BEGIN RECORDS PROVIDED
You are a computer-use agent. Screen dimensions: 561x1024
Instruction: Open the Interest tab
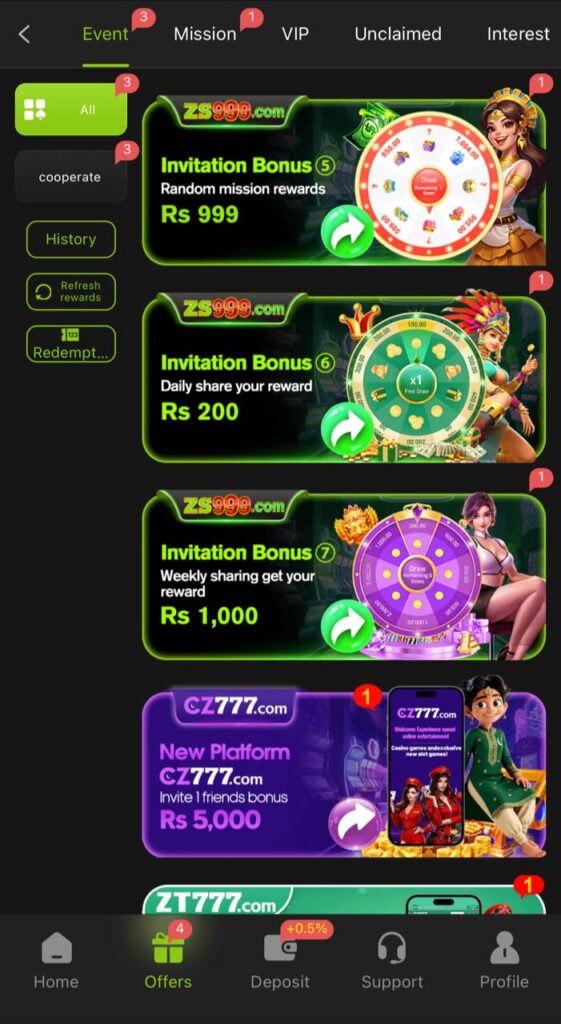tap(518, 34)
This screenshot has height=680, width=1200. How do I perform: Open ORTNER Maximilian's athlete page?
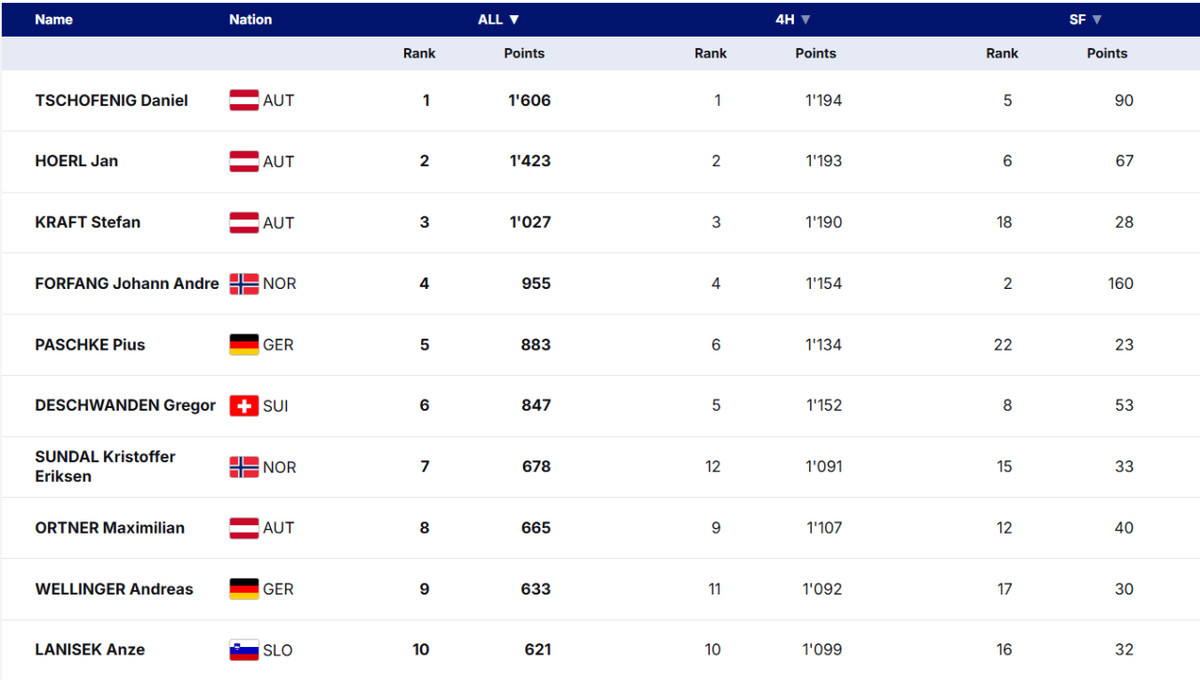click(110, 528)
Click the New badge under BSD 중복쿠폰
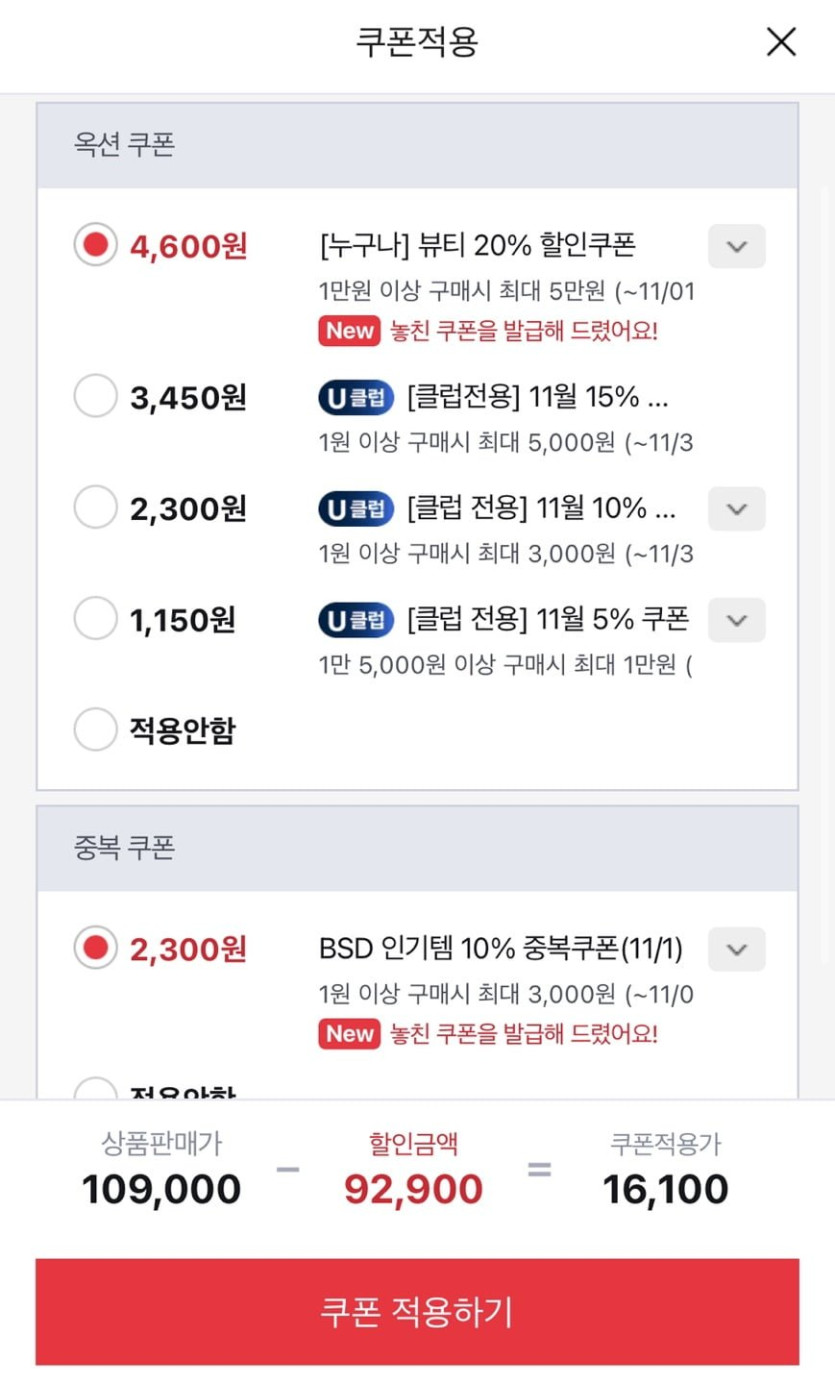The width and height of the screenshot is (835, 1384). (x=349, y=1034)

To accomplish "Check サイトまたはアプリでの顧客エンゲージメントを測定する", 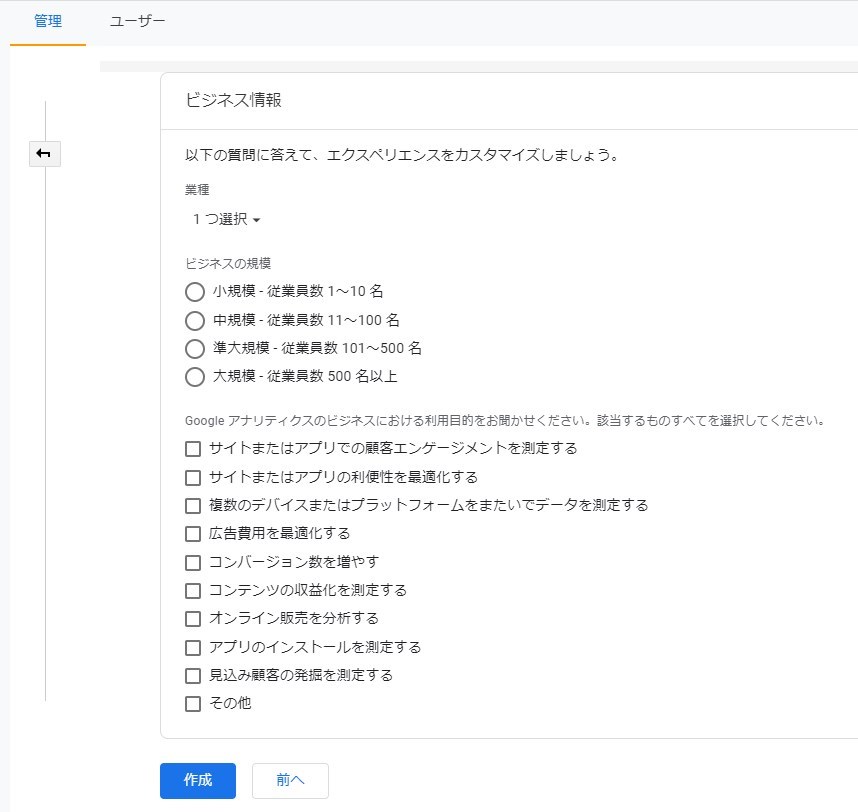I will click(192, 449).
END RECORDS PROVIDED
Output the data from its first line through the line containing "click(110, 528)", both ends included, and leave the pictures out.

You are a computer-use agent. Screen dimensions: 561x1024
Instruction: Open the Interest tab
tap(518, 34)
This screenshot has height=680, width=1200. How do I perform: Open ORTNER Maximilian's athlete page?
click(110, 528)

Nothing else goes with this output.